Escalation Procedures in Case of Incidents

Ingenious adopts a structured and tiered approach to incident management, ensuring that any disruptions to the service are addressed swiftly and effectively.

Incident Classification:

  1. System Impaired:

    • The impact on the application is limited in both scope and severity. There's no overt user impact, and the business ramifications are relatively mild. This might entail minor inconveniences or slight disruptions to non-critical business processes.

  2. Production System Impaired:

    • Here, the application experiences a noticeable degradation in a production environment. Users might encounter errors or face difficulties at a discernible rate. The business impact is moderate, with potential risks including decreased productivity and potential revenue loss. However, there's often a feasible workaround to mitigate the most significant business impacts.

  3. Production System Down:

    • The most severe classification, this level indicates that the application is essentially unusable in a production setting. Users face a substantial rate of errors, and the business implications are critical, ranging from revenue loss to potential data integrity issues. Unfortunately, no swift workarounds (within 30 minutes) are typically available.

Notification and Response: Upon identifying an incident, internal stakeholders are promptly notified via Slack. The incident report is generated automatically by the monitoring system. In scenarios where customers report an outage, a support ticket is initiated. The first responders vary based on the nature of the incident. If a customer creates a ticket, the Solution team takes charge. Conversely, if the incident has localized implications, the developers responsible for the affected module step in.
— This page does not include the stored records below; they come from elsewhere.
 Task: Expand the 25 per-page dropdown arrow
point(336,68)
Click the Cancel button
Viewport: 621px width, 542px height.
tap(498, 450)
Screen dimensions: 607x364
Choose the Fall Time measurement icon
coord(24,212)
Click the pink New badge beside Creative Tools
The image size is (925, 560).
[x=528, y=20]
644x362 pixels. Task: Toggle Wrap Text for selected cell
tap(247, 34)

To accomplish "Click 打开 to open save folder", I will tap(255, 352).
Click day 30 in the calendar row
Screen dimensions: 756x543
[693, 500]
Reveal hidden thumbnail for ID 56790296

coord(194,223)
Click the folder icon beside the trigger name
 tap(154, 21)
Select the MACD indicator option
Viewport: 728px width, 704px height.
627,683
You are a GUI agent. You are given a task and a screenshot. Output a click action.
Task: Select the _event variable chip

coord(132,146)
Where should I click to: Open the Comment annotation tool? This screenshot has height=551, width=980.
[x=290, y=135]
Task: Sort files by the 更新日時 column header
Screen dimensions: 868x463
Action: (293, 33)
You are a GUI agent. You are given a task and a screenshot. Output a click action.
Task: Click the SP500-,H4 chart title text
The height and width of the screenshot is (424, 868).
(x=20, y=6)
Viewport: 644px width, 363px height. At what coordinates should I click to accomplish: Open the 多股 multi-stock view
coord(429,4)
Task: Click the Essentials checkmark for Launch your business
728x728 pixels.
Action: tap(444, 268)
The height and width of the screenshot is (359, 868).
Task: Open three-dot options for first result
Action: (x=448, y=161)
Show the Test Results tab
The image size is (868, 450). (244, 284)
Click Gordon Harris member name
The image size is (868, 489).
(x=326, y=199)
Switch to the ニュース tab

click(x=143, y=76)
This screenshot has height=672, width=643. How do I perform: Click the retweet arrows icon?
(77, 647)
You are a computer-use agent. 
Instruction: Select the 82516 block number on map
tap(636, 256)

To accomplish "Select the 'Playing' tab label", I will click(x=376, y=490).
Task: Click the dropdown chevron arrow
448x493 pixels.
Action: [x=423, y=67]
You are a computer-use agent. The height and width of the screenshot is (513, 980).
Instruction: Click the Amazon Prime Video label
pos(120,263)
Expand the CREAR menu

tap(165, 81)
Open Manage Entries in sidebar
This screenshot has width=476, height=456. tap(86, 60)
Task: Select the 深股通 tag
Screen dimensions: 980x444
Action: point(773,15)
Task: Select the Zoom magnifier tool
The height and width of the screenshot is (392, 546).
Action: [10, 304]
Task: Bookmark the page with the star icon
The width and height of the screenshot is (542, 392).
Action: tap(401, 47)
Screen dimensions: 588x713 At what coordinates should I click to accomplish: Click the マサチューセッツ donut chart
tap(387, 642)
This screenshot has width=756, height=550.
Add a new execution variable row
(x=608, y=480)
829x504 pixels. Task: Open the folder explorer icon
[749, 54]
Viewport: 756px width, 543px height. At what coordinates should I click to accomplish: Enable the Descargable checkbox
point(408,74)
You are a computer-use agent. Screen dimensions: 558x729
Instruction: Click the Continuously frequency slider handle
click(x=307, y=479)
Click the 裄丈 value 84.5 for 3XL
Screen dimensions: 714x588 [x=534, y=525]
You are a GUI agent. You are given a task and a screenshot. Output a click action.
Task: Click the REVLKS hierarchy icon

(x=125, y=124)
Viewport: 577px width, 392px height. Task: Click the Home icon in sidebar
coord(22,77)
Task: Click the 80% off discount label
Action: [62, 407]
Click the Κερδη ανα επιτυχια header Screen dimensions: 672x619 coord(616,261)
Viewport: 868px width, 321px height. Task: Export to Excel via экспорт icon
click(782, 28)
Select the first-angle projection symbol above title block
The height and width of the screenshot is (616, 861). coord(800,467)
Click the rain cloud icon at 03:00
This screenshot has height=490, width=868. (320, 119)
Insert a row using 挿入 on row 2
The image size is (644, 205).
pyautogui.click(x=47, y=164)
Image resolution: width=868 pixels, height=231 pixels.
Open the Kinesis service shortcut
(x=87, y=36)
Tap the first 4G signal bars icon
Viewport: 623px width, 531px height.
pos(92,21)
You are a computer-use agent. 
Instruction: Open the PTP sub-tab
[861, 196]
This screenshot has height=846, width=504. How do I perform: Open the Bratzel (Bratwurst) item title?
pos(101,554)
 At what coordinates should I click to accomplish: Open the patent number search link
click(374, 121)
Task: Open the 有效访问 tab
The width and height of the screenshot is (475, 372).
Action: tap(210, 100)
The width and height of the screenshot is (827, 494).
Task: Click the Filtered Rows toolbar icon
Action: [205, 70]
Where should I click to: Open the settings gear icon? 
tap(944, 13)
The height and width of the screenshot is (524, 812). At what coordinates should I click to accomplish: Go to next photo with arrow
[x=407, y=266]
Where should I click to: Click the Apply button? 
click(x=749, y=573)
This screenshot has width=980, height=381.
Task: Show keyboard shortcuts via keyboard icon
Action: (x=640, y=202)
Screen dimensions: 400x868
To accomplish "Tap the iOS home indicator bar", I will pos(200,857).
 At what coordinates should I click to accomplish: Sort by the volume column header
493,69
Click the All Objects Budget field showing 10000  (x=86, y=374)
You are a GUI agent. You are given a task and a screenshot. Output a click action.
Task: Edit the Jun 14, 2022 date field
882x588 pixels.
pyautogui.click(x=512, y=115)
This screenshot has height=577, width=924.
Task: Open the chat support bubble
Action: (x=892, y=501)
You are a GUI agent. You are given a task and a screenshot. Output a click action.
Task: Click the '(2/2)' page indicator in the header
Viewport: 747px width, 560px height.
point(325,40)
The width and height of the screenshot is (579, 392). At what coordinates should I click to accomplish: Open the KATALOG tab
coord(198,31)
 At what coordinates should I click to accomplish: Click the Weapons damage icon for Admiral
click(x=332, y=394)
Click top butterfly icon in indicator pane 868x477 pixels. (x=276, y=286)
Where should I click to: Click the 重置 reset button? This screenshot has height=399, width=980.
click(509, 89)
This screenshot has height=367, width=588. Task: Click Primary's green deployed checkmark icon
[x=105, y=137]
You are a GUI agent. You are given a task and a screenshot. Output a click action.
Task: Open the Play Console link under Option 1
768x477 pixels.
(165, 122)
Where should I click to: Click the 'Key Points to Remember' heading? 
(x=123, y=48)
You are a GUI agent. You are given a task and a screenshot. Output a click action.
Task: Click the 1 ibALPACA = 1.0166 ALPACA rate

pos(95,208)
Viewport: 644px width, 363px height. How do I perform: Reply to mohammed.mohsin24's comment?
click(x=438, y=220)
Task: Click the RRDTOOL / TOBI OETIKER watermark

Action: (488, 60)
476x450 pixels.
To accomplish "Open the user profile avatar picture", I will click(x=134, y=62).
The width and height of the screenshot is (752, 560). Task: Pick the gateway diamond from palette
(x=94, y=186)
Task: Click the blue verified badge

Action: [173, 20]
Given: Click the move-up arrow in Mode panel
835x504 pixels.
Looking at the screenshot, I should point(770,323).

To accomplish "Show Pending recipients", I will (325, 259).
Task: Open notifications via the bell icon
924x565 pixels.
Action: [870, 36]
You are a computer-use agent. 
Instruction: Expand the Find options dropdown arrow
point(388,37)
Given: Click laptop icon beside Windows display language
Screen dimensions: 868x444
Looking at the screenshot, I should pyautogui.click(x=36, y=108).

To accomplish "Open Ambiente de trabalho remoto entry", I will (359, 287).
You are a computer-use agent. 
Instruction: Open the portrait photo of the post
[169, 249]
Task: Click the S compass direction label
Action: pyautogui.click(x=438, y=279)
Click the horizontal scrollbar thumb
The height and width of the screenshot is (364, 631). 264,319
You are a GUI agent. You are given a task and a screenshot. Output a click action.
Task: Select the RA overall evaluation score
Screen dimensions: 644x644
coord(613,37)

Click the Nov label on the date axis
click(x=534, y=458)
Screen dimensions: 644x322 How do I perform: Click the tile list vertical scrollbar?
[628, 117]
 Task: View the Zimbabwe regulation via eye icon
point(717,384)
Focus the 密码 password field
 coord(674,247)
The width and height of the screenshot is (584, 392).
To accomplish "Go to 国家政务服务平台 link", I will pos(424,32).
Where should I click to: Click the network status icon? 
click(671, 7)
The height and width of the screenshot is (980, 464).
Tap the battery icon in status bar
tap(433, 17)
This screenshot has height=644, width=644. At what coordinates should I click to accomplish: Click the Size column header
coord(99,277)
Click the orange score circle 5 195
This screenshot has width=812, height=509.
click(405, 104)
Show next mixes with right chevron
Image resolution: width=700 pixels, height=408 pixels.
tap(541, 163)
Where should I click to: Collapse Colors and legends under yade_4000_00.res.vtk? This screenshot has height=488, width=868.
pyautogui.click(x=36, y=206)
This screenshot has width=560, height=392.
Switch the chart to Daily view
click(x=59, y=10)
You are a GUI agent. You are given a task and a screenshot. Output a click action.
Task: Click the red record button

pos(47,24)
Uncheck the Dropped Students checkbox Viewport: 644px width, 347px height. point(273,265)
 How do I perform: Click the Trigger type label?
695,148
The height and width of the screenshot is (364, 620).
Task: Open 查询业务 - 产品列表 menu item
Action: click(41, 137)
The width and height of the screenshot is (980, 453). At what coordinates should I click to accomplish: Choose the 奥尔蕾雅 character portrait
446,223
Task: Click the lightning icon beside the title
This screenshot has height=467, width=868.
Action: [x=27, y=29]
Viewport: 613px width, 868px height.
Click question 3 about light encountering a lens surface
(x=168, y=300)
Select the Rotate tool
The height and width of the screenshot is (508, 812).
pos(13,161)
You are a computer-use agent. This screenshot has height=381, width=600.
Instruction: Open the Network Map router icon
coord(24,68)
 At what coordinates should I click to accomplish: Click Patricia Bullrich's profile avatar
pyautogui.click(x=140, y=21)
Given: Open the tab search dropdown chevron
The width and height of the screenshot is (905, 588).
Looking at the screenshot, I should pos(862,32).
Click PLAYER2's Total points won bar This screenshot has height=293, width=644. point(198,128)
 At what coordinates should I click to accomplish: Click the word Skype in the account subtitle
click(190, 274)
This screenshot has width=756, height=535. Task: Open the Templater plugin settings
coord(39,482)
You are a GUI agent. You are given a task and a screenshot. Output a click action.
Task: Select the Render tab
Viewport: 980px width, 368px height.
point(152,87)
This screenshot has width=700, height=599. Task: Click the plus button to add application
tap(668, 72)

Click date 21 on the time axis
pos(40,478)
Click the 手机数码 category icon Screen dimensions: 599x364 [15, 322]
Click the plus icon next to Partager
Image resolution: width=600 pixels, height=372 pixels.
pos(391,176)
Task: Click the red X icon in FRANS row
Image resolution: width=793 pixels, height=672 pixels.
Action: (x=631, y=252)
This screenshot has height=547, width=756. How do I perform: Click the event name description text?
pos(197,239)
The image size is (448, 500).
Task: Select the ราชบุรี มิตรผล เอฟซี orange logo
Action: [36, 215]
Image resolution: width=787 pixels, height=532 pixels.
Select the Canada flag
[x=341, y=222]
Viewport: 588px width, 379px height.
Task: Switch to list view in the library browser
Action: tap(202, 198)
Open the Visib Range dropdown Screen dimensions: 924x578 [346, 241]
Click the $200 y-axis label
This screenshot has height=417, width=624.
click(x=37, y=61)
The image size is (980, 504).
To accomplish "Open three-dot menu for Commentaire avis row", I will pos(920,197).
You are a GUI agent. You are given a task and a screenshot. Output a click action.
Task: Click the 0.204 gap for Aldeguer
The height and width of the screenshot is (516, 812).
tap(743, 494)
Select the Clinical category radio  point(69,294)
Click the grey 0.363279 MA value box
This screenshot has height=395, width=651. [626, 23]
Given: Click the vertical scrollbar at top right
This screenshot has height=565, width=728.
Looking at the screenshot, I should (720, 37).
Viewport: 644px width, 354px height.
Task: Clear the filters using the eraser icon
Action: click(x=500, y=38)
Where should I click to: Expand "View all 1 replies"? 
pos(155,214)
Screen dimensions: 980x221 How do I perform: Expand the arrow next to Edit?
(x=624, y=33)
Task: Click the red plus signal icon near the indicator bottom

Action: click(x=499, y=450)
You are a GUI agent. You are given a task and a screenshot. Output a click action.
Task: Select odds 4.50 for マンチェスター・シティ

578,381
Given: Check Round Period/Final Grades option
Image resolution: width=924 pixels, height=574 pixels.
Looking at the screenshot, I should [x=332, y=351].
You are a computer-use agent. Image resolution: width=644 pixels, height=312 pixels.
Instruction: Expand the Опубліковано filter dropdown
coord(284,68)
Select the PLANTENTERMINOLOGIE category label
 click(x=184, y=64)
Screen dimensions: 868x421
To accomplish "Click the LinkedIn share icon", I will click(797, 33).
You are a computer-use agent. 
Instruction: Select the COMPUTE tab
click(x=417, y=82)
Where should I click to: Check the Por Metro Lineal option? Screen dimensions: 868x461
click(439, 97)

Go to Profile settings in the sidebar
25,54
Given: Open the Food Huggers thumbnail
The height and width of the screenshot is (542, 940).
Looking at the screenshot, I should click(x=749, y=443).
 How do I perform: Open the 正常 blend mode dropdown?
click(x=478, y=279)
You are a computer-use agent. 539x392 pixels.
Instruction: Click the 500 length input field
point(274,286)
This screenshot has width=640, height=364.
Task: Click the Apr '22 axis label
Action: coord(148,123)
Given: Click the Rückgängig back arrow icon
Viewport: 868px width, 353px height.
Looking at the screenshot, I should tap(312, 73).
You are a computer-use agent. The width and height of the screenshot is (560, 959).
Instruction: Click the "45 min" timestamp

Ingenious prioritizes seamless communication, primarily utilizing Slack for both internal coordination and customer communications. For key customers, additional communication methods, such as emails or phone calls, are employed.

Timeliness: While there isn't a strictly defined timeframe, Ingenious prioritizes addressing incidents as swiftly as possible. The response urgency is proportionate to the incident's severity.

Post-Incident Analysis: On the rare occasion that it's deemed necessary, Ingenious conducts a post-incident review, commonly referred to as a post-mortem analysis. This exercise not only identifies the root causes of the incident but also results in clear action items. These action items are pursued diligently, ensuring that lessons are learned, and preventative measures are instituted.